Sowing Seeds and Knowledge:
Agrarian Development in the US, Mainland China, Taiwan, and the World, 1920-1980
This project explores how ideas and practices of development changed China and became transformed themselves as they were disseminated across China and the world. For example, the authorities in Taiwan initiated the US-funded Operation Vanguard (先鋒案 xianfeng an) in 1961, sending Taiwanese agricultural and rural experts to introduce new seeds, organize farmers associations, and teach modern farming practices to over two dozen decolonizing nations in Africa, Latin America, and Southeast Asia.
At first glance, Vanguard appeared to be a story of US-backed Cold War politics, with the Taiwanese providing a front for American currency and development methods. However, Vanguard officials deftly highlighted the unique aspects of Taiwanese development that separated it from American and Communist methods. Vanguard practitioners pointed to the success Taiwan achieved in the 1950s through their own path of development, a model they claimed was more suited for developing nations because of Taiwan’s own agrarian-based economy and subtropical environment. Yet complicating this narrative was the origin of many of those ideas in the diffusion of American thought into China in the early 20th century that was then carried over to Taiwan by Chinese Nationalist (Guomindang) experts. These ideas became localized and then retransmitted in a manner representative of how development unfolded as a global project.

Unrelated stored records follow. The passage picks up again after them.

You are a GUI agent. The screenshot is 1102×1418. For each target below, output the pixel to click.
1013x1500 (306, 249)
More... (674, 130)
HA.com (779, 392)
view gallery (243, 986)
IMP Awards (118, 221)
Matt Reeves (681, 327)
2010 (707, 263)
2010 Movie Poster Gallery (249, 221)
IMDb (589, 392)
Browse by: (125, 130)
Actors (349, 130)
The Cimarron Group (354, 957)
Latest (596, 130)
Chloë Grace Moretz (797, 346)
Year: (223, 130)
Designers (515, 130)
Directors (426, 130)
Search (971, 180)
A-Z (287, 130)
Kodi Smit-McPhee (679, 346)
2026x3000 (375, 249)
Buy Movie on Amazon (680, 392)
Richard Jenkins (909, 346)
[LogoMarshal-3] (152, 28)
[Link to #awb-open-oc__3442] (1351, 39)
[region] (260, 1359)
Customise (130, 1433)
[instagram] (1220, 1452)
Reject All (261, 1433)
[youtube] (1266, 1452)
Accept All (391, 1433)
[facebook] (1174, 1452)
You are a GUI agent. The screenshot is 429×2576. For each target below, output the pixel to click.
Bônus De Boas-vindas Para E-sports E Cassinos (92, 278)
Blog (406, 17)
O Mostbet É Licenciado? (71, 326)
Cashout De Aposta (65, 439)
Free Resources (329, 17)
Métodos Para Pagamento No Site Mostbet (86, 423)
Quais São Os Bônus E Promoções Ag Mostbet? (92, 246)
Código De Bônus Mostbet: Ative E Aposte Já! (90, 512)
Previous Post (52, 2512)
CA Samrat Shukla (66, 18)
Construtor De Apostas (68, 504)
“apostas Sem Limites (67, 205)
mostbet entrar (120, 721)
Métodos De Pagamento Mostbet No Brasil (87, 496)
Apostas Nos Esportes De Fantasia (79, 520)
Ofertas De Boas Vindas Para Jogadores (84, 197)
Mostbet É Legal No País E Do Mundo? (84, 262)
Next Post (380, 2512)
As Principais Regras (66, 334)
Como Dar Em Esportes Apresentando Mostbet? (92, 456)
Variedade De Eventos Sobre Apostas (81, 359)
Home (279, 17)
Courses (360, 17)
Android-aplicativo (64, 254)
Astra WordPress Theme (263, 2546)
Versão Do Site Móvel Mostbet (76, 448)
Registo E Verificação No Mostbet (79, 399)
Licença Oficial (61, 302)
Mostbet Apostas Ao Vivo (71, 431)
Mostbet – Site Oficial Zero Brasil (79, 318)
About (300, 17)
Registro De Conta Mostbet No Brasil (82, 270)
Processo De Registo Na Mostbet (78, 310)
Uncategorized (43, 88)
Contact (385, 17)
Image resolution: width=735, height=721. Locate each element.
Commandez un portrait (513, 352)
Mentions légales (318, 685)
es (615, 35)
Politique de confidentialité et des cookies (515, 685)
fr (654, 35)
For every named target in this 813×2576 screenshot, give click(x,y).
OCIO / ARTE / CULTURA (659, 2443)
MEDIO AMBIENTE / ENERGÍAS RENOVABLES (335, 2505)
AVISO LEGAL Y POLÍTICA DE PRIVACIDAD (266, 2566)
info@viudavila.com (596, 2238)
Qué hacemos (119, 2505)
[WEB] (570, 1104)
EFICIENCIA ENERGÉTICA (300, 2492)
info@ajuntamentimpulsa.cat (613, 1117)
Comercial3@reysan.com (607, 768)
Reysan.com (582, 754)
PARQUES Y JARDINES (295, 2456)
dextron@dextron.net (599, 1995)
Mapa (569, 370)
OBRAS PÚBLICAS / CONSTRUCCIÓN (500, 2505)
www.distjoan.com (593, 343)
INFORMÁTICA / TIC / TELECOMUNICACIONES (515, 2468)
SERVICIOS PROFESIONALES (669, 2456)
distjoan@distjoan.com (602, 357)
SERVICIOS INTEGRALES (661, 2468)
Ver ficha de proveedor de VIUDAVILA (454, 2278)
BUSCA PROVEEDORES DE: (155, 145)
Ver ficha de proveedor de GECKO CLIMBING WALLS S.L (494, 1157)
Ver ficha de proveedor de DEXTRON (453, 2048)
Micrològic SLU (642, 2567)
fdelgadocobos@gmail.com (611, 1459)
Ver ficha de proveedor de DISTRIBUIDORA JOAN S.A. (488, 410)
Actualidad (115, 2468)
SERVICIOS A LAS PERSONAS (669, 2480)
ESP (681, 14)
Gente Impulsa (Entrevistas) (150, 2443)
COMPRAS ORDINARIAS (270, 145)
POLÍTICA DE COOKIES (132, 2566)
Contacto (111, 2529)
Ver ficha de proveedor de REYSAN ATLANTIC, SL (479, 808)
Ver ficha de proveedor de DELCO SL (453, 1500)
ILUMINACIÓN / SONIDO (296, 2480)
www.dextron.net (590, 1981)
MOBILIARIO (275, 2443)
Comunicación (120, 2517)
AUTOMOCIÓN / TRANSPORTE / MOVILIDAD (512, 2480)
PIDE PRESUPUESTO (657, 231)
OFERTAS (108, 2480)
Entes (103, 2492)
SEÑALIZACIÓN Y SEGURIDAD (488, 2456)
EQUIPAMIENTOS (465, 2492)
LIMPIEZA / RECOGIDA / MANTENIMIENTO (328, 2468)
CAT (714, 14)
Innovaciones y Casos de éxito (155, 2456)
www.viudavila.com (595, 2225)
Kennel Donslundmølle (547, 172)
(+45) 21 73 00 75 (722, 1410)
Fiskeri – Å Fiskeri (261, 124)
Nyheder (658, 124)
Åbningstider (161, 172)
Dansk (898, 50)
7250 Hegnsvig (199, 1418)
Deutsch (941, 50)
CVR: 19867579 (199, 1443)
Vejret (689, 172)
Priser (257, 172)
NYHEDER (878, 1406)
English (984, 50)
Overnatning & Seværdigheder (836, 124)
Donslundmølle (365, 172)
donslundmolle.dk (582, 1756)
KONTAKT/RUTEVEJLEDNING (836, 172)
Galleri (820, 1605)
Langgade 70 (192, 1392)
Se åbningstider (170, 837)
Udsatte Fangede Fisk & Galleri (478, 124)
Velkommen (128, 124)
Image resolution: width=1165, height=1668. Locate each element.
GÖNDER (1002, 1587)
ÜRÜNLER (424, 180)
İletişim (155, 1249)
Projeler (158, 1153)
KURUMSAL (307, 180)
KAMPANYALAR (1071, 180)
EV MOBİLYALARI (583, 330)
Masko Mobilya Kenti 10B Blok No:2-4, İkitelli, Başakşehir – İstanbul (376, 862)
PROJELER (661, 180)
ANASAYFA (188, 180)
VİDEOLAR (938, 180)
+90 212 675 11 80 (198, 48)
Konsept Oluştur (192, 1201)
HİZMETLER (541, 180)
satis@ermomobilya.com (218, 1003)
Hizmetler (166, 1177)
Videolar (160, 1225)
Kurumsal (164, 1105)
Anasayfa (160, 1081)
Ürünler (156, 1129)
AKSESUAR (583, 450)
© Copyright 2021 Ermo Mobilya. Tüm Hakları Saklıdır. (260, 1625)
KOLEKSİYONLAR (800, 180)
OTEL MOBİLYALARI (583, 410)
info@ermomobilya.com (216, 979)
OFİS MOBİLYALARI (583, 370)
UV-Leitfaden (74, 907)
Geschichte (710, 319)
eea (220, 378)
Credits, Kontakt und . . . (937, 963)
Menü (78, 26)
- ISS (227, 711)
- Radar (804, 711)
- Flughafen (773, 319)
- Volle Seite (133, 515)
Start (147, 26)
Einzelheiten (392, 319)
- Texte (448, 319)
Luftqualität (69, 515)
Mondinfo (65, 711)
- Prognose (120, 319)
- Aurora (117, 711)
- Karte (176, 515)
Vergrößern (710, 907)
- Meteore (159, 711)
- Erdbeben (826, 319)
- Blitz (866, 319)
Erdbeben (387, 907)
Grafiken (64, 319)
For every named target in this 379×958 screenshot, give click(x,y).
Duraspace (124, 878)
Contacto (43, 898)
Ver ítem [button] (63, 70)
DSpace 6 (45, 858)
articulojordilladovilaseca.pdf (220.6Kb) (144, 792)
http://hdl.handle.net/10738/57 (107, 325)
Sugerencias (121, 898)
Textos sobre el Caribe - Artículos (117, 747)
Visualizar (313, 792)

This is a history of international development, spanning global currents but also deeply grounded in local archival research. Based on two and a half years of researching Chinese, English, French, and Vietnamese documents from over twenty libraries and archives in five countries, this project answers how development actually unfolded and became transformed on the ground in the Global South through transnational networks and transmissions of knowledge. It highlights the agency of developing nations in coopting and transforming transnational development ideas and practices. Scientists, social scientists, and intellectuals in China began adopting American ideas of plant breeding, social organization, and land reform and putting them into practice. During the Cold War after many of these experts fled in 1949 to Taiwan, they exported these practices abroad as part of the Taiwan development model. This South-to-South history seems unexpected from a Western-centric perspective, and my work answers how it occurred and why. Ultimately, it sheds light on a key narrative of the 20th century, and that is how intellectuals and technical experts have attempted to modernize the agrarian, postcolonial state through development.